● **Work instructions**
**1.** In the article on Chicago street sweeping, who is named as chairman of the City Council's Black Caucus?
**2.** Continue the article on Chicago street sweeping from its last sentence.

● **Excerpted passage**
After aldermen push back, some residential street sweeping is back on again

A Streets and Sanitation spokesperson acknowledged the game plan has changed since last week, when Commissioner John Tully said sweeping residential streets was virtually impossible under current circumstances.

SHARE After aldermen push back, some residential street sweeping is back on again
A Chicago street sweeper on Wacker Drive.

Chicago aldermen were not happy at the thought of street-sweeping being curtailed in their wards.

Del archivo Sun-Times

Chicago aldermen are pushing back against Mayor Lori Lightfoot’s plan to postpone some of the housekeeping services they hold dear — like residential street sweeping, tree trimming and tree removal — until after the city turns the corner against the coronavirus.

“You have all of those leaves that may not have been picked up in the fall. You have the debris of winter from not having street sweeping that has just accumulated. And these curbs are an absolute wreck in some communities,” said Ald. Jason Ervin (28th), chairman of the City Council’s Black Caucus.

● **Source material**
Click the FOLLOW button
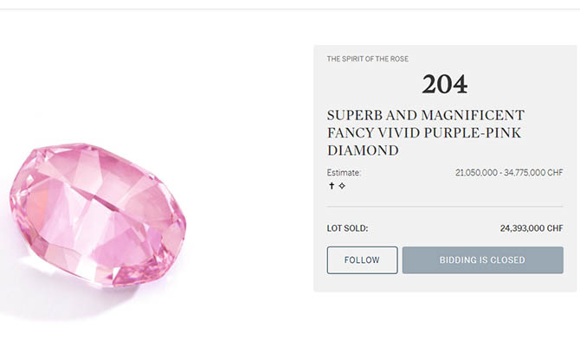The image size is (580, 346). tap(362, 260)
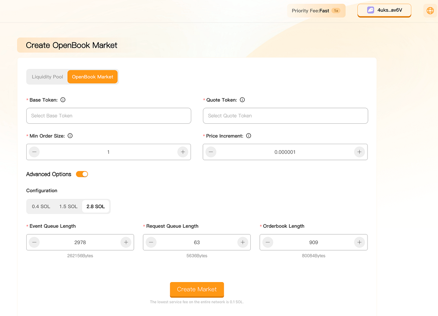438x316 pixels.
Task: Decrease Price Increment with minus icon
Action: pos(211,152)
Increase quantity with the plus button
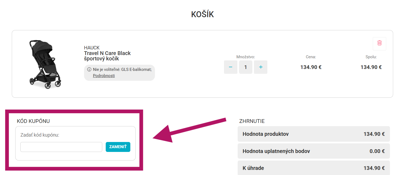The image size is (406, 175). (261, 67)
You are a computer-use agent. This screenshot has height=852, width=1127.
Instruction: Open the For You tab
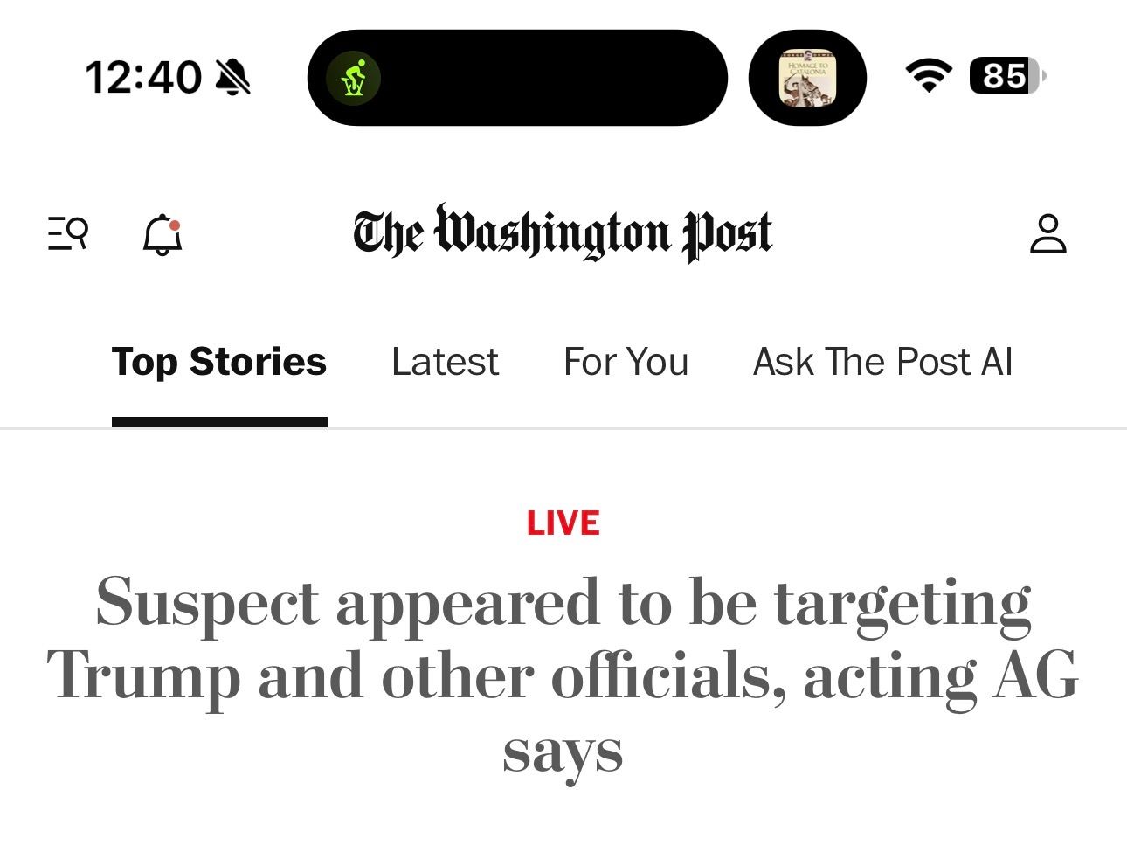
---
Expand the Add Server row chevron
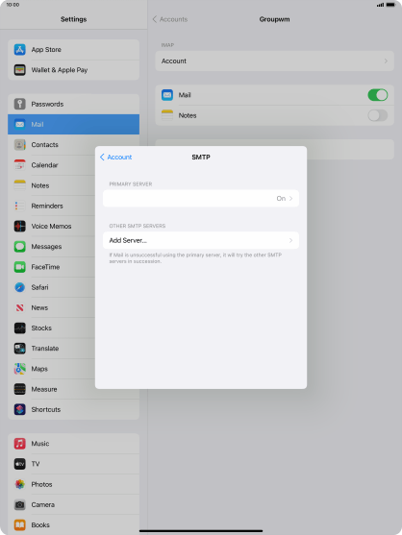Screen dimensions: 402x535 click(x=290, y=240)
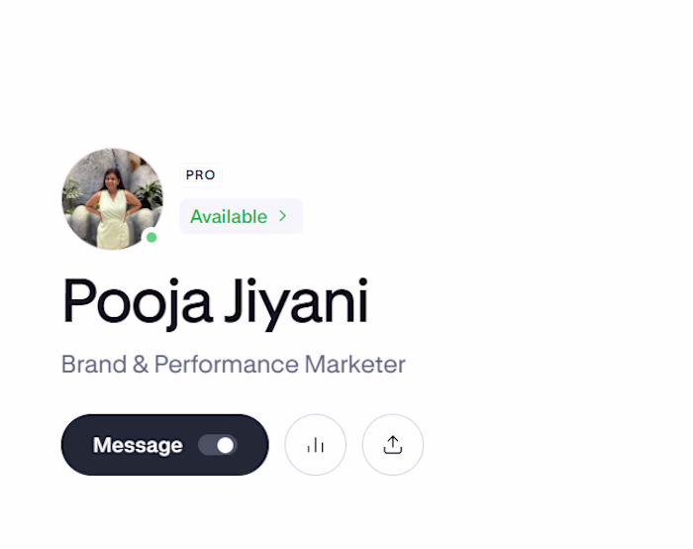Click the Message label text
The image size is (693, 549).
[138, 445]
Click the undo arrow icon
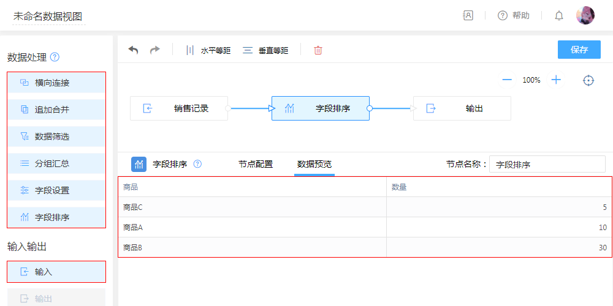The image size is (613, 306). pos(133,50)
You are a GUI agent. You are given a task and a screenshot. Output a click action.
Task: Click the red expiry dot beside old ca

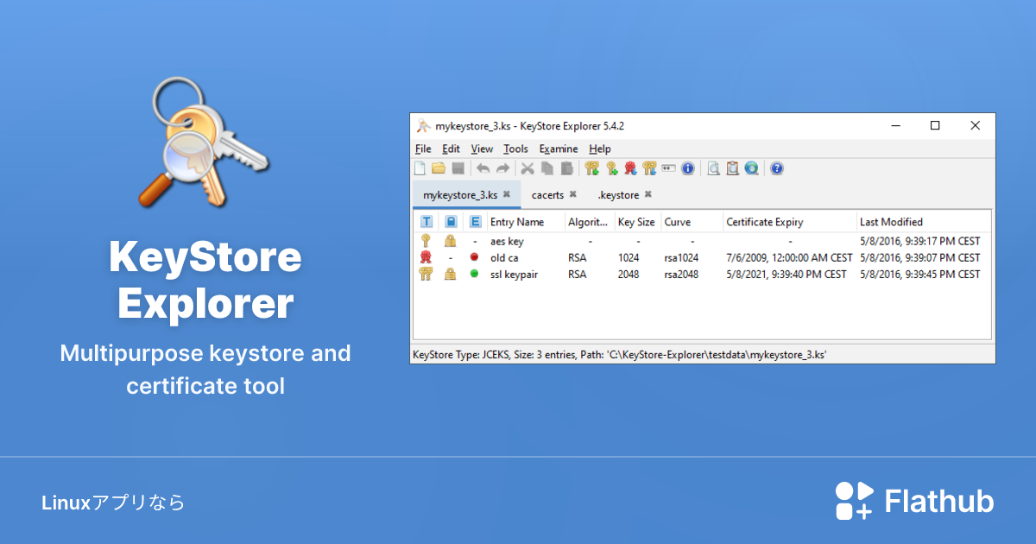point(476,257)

● **Per-task answers**
**1.** Ald. Jason Ervin (28th).

**2.**
“It’s necessary that we sweep where we can [even though] we will not be able to do any enforcement as it relates to citations. But the community can band together and, for that hour or 15 minutes that the sweeper is on the block, give that sweeper an opportunity to get through. Our community cannot just go to pot because of this [stay-at-home] order.”

Far South Side Ald. Anthony Beale (9th) understands suspending tree trimming services — but not street sweeping.

“Communities like mine need to be swept. If you don’t, the city is gonna become extremely dirty. We rely on street sweeping. We rely on spring cleaning to clean the city up and get ready for spring and summer. If we don’t sweep, we’ll be extremely far behind,” Beale said.

“You can still post [no parking signs] and try to do the best you can. Just don’t penalize people if they don’t move their cars.”  

Even Ald. Scott Waguespack (32nd), the mayor’s handpicked Finance Committee chairman, said he, too, wants Streets and San to “improvise” and do the best they can to “clear out some of the really bad areas.”

“Definitely the arterials and commercial streets where you don’t have cars parked. But also improvising in between those, and hitting some of the residential streets where they can, just to keep the city clean and clear out some of the winter gunk,” Waguespack said.

“It becomes a public health issue here in the summer, too, if you don’t have clean streets and you’ve got stuff left over and you’ve got standing water.”

Streets and Sanitation spokesperson Christina Villarreal acknowledged the game plan has changed since last week, when commissioner John Tully said sweeping residential streets was virtually impossible because the city is ticketing and towing only for emergencies; at the time, Lightfoot backed him up.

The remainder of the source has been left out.